§ Prompt 1:
Answer these questions using the excerpted text about the Pilatus P-2:
(a) Which Swiss aircraft maker designed and produced the P-2?
(b) In what year did construction of the first prototype begin?
(c) On what date did the first prototype make its first flight?
§ Prompt 2: Write the next part of the text about the Pilatus P-2 trainer aircraft, picking up after its final sentence.

The Pilatus P-2 is a trainer aircraft designed and produced by Swiss aircraft manufacturer Pilatus.

The development of the P-2 originates in the first half of the Second World War, during which time Pilatus has attempted to secured a production licence for existing Italian and German trainers before opting to design its own trainer aircraft instead. During 1943, construction of the first prototype commenced; it performed its maiden flight on 27 April 1945. A second prototype was also produced, which was subject to a formal evaluation by the Swiss Air Force before the P-2 was formally produced by the service.

Collected data

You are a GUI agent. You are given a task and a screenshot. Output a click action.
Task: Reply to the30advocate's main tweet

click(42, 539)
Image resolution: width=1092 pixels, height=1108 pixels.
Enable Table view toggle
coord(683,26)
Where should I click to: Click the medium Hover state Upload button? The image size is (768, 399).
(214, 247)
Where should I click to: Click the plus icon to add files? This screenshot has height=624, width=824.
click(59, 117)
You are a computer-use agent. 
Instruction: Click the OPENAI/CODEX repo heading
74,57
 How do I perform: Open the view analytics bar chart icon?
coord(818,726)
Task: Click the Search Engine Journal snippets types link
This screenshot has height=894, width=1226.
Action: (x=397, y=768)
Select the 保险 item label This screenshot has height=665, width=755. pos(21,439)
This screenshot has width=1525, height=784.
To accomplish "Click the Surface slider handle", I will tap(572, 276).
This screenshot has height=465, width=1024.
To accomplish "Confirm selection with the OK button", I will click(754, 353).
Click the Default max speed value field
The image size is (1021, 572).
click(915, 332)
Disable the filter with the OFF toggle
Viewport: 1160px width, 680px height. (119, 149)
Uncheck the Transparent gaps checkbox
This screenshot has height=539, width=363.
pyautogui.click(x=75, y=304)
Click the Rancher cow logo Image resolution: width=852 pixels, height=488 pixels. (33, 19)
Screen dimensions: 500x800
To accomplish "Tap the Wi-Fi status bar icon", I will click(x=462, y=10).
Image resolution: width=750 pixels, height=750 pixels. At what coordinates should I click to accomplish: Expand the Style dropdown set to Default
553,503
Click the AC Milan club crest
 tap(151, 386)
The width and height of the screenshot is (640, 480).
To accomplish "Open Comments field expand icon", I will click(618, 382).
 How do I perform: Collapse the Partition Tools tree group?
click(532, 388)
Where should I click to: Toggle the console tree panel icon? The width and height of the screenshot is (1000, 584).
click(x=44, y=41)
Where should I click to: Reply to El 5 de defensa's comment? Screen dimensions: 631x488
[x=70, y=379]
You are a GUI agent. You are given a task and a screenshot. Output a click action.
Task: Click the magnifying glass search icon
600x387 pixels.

§ Answer section 1:
(a) Pilatus
(b) 1943
(c) 27 April 1945

§ Answer section 2:
The P-2 was operated by the Swiss Air Force between 1946 and 1981. The majority of the surviving aircraft were sold onto the civilian sector, where they have been often been painted in Luftwaffe markings to appear at both films and airshows alike. The P-2 is fully capable of performing aerobatic maneuvers, although its Argus As 410A-2 V-12 engine is known for being somewhat temperamental and has contributed to some incidents. Various components of the P-2 were sourced from other contemporary aircraft flown by the Swiss Air Force, such as the Messerschmitt Bf 109.

==Design and development==
The origins of the P-2 can be traced back to the early years of Pilatus and the firm's desire to produce trainer aircraft for the Swiss Air Force. Amid the opening years of the Second World War, Pilatus had repeatedly attempted to obtain a licence to produce both Italian and German training aircraft, however, these endeavours proved to be fruitless. As an alternative, the company opted to develop its own military trainer. A key influence on the project was the Pilatus P-1, a single-seat aircraft that had been designed by the firm but never produced. By late 1943, work had progressed to the point where construction of the first prototype could commence.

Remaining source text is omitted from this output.